[Saved entries]
◇ ◇ ◇

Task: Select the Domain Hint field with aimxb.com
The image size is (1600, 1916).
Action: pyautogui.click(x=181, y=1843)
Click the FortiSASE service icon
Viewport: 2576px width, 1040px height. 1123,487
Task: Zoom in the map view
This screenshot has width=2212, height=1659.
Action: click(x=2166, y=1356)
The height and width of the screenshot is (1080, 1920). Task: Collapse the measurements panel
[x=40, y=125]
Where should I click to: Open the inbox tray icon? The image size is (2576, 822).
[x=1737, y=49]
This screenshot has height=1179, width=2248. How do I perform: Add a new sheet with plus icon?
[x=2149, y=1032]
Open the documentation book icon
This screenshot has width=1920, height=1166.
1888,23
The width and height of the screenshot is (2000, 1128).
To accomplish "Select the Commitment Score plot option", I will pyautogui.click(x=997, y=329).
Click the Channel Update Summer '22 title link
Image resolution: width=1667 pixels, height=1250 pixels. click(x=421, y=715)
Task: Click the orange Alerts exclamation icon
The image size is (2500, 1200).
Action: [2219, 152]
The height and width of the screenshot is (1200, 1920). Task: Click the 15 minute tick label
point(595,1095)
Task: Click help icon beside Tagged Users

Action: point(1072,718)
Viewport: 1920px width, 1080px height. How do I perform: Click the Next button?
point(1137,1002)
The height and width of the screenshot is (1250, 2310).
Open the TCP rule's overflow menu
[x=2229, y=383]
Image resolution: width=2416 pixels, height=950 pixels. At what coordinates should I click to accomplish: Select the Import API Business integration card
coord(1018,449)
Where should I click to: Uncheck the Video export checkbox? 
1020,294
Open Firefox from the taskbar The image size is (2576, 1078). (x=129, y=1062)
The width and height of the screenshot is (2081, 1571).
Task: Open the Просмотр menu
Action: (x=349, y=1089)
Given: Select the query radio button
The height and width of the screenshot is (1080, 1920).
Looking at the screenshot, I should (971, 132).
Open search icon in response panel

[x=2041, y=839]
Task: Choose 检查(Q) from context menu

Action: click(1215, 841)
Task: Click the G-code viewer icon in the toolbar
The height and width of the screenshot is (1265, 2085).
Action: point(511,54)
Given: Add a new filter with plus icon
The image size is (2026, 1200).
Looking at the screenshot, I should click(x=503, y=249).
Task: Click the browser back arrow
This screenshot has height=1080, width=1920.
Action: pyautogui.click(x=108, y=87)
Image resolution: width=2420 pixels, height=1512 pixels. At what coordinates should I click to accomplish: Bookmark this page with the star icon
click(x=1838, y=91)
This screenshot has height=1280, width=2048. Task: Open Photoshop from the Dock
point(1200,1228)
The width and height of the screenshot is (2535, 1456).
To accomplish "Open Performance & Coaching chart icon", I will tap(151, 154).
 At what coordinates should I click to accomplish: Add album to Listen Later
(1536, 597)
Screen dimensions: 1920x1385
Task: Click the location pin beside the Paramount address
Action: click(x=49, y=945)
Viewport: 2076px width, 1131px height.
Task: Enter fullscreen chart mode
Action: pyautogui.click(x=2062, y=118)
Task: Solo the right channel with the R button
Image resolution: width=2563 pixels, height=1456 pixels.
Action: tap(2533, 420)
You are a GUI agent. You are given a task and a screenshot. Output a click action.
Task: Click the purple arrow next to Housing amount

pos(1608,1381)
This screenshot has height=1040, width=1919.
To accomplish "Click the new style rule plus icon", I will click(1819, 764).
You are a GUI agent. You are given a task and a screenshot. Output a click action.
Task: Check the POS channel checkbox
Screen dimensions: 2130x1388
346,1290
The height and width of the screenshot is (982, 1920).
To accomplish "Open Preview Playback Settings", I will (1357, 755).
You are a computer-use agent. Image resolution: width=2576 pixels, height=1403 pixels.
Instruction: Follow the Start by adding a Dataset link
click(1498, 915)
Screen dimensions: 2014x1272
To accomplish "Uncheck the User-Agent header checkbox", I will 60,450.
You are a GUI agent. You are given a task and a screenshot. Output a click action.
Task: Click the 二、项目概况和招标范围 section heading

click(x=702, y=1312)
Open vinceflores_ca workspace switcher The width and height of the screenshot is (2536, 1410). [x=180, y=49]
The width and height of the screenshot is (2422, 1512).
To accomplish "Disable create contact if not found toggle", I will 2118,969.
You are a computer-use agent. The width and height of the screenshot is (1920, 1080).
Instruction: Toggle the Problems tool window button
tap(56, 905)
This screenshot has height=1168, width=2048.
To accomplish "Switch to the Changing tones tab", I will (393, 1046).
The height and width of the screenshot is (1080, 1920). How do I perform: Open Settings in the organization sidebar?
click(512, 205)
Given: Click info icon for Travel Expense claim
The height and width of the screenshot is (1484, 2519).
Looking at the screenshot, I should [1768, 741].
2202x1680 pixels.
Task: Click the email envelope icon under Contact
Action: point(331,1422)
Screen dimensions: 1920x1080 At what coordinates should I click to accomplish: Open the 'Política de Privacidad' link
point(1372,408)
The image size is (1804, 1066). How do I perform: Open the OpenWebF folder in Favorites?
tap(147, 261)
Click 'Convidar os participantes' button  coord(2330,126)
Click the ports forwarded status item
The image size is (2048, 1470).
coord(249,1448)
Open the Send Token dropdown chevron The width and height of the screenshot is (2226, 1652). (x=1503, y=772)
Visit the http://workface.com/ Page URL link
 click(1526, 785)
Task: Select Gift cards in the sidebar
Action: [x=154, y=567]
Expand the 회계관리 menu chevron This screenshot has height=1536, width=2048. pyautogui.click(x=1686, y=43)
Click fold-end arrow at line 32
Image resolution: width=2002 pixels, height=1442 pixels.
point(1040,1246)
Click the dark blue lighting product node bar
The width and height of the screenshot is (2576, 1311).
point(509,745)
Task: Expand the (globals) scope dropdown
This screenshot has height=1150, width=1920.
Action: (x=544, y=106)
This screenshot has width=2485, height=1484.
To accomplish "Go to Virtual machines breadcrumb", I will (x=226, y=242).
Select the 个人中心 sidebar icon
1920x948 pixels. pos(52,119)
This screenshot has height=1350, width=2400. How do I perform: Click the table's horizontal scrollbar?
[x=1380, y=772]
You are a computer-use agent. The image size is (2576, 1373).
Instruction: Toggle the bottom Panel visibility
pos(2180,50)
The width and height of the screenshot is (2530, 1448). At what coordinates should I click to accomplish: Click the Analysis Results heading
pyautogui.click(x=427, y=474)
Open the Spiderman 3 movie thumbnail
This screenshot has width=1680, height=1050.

◇ ◇ ◇

### WHAT TO PRODUCE
Copy the whole of the data above exactly.

### RESPONSE FOR THIS EXERCISE
Task: Select the Domain Hint field with aimxb.com
The image size is (1600, 1916).
Action: pyautogui.click(x=181, y=1843)
Click the FortiSASE service icon
Viewport: 2576px width, 1040px height. 1123,487
Task: Zoom in the map view
This screenshot has width=2212, height=1659.
Action: click(x=2166, y=1356)
The height and width of the screenshot is (1080, 1920). Task: Collapse the measurements panel
[x=40, y=125]
Where should I click to: Open the inbox tray icon? The image size is (2576, 822).
[x=1737, y=49]
This screenshot has height=1179, width=2248. How do I perform: Add a new sheet with plus icon?
[x=2149, y=1032]
Open the documentation book icon
This screenshot has width=1920, height=1166.
1888,23
The width and height of the screenshot is (2000, 1128).
To accomplish "Select the Commitment Score plot option", I will pyautogui.click(x=997, y=329).
Click the Channel Update Summer '22 title link
Image resolution: width=1667 pixels, height=1250 pixels. click(x=421, y=715)
Task: Click the orange Alerts exclamation icon
The image size is (2500, 1200).
Action: [2219, 152]
The height and width of the screenshot is (1200, 1920). Task: Click the 15 minute tick label
point(595,1095)
Task: Click help icon beside Tagged Users

Action: point(1072,718)
Viewport: 1920px width, 1080px height. How do I perform: Click the Next button?
point(1137,1002)
The height and width of the screenshot is (1250, 2310).
Open the TCP rule's overflow menu
[x=2229, y=383]
Image resolution: width=2416 pixels, height=950 pixels. At what coordinates should I click to accomplish: Select the Import API Business integration card
coord(1018,449)
Where should I click to: Uncheck the Video export checkbox? 
1020,294
Open Firefox from the taskbar The image size is (2576, 1078). (x=129, y=1062)
The width and height of the screenshot is (2081, 1571).
Task: Open the Просмотр menu
Action: (x=349, y=1089)
Given: Select the query radio button
The height and width of the screenshot is (1080, 1920).
Looking at the screenshot, I should (971, 132).
Open search icon in response panel

[x=2041, y=839]
Task: Choose 检查(Q) from context menu

Action: click(1215, 841)
Task: Click the G-code viewer icon in the toolbar
The height and width of the screenshot is (1265, 2085).
Action: point(511,54)
Given: Add a new filter with plus icon
The image size is (2026, 1200).
Looking at the screenshot, I should click(x=503, y=249).
Task: Click the browser back arrow
This screenshot has height=1080, width=1920.
Action: pyautogui.click(x=108, y=87)
Image resolution: width=2420 pixels, height=1512 pixels. At what coordinates should I click to accomplish: Bookmark this page with the star icon
click(x=1838, y=91)
This screenshot has height=1280, width=2048. Task: Open Photoshop from the Dock
point(1200,1228)
The width and height of the screenshot is (2535, 1456).
To accomplish "Open Performance & Coaching chart icon", I will tap(151, 154).
 At what coordinates should I click to accomplish: Add album to Listen Later
(1536, 597)
Screen dimensions: 1920x1385
Task: Click the location pin beside the Paramount address
Action: click(x=49, y=945)
Viewport: 2076px width, 1131px height.
Task: Enter fullscreen chart mode
Action: pyautogui.click(x=2062, y=118)
Task: Solo the right channel with the R button
Image resolution: width=2563 pixels, height=1456 pixels.
Action: tap(2533, 420)
You are a GUI agent. You are given a task and a screenshot. Output a click action.
Task: Click the purple arrow next to Housing amount

pos(1608,1381)
This screenshot has height=1040, width=1919.
To accomplish "Click the new style rule plus icon", I will click(1819, 764).
You are a GUI agent. You are given a task and a screenshot. Output a click action.
Task: Check the POS channel checkbox
Screen dimensions: 2130x1388
346,1290
The height and width of the screenshot is (982, 1920).
To accomplish "Open Preview Playback Settings", I will (1357, 755).
You are a computer-use agent. Image resolution: width=2576 pixels, height=1403 pixels.
Instruction: Follow the Start by adding a Dataset link
click(1498, 915)
Screen dimensions: 2014x1272
To accomplish "Uncheck the User-Agent header checkbox", I will 60,450.
You are a GUI agent. You are given a task and a screenshot. Output a click action.
Task: Click the 二、项目概况和招标范围 section heading

click(x=702, y=1312)
Open vinceflores_ca workspace switcher The width and height of the screenshot is (2536, 1410). [x=180, y=49]
The width and height of the screenshot is (2422, 1512).
To accomplish "Disable create contact if not found toggle", I will 2118,969.
You are a computer-use agent. The width and height of the screenshot is (1920, 1080).
Instruction: Toggle the Problems tool window button
tap(56, 905)
This screenshot has height=1168, width=2048.
To accomplish "Switch to the Changing tones tab", I will (393, 1046).
The height and width of the screenshot is (1080, 1920). How do I perform: Open Settings in the organization sidebar?
click(512, 205)
Given: Click info icon for Travel Expense claim
The height and width of the screenshot is (1484, 2519).
Looking at the screenshot, I should [1768, 741].
2202x1680 pixels.
Task: Click the email envelope icon under Contact
Action: point(331,1422)
Screen dimensions: 1920x1080 At what coordinates should I click to accomplish: Open the 'Política de Privacidad' link
point(1372,408)
The image size is (1804, 1066). How do I perform: Open the OpenWebF folder in Favorites?
tap(147, 261)
Click 'Convidar os participantes' button  coord(2330,126)
Click the ports forwarded status item
The image size is (2048, 1470).
coord(249,1448)
Open the Send Token dropdown chevron The width and height of the screenshot is (2226, 1652). (x=1503, y=772)
Visit the http://workface.com/ Page URL link
 click(1526, 785)
Task: Select Gift cards in the sidebar
Action: [x=154, y=567]
Expand the 회계관리 menu chevron This screenshot has height=1536, width=2048. pyautogui.click(x=1686, y=43)
Click fold-end arrow at line 32
Image resolution: width=2002 pixels, height=1442 pixels.
point(1040,1246)
Click the dark blue lighting product node bar
The width and height of the screenshot is (2576, 1311).
point(509,745)
Task: Expand the (globals) scope dropdown
This screenshot has height=1150, width=1920.
Action: (x=544, y=106)
This screenshot has width=2485, height=1484.
To accomplish "Go to Virtual machines breadcrumb", I will (x=226, y=242).
Select the 个人中心 sidebar icon
1920x948 pixels. pos(52,119)
This screenshot has height=1350, width=2400. How do I perform: Click the table's horizontal scrollbar?
[x=1380, y=772]
You are a computer-use agent. The image size is (2576, 1373).
Instruction: Toggle the bottom Panel visibility
pos(2180,50)
The width and height of the screenshot is (2530, 1448). At what coordinates should I click to accomplish: Click the Analysis Results heading
pyautogui.click(x=427, y=474)
Open the Spiderman 3 movie thumbnail
This screenshot has width=1680, height=1050.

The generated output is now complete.